::: RECORDS SHOWN :::

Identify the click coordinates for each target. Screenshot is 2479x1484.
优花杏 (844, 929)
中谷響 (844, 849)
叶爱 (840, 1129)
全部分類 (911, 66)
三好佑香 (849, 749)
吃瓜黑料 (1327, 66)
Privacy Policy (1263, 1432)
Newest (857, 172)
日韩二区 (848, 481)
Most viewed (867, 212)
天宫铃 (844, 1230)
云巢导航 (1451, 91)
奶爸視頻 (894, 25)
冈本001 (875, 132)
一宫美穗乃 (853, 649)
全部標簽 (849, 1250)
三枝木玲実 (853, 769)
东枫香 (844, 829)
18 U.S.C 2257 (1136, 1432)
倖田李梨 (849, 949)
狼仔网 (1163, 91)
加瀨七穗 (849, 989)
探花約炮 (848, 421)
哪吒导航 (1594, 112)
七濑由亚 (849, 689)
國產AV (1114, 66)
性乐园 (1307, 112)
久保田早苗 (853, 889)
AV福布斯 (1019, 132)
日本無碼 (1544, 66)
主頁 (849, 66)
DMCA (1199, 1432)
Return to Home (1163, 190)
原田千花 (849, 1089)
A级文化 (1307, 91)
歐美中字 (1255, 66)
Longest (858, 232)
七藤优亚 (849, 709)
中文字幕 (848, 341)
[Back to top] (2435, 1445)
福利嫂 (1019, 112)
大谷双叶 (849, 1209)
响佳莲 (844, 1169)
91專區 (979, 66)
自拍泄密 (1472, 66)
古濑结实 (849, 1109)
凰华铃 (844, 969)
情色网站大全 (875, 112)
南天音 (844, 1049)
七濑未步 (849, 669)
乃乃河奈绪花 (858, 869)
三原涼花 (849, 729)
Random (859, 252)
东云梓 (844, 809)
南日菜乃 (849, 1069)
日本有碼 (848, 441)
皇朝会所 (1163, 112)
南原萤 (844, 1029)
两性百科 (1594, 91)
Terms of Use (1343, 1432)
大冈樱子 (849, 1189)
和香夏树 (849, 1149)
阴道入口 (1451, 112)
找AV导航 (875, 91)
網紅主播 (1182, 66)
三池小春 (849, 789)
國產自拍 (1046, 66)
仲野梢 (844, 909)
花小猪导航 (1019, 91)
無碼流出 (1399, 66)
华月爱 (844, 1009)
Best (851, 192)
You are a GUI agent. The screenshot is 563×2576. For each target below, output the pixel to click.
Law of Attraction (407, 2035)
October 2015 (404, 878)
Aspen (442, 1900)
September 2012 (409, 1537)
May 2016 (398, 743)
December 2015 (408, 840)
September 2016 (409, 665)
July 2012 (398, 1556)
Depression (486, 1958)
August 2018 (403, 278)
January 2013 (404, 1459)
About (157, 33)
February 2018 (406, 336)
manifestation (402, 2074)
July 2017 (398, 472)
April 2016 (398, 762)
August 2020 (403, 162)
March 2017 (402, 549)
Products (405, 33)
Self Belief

:::

• [ABOUT THIS TASK] Whenever the word "each" shows up in a line of the entries, list that line.

• [SOLUTION FOR THIS PROBLEM]
Identify the click coordinates for each target. Screenshot is 2479x1484.
You are a GUI agent. The screenshot is 563×2576. For each target below, output the pixel to click.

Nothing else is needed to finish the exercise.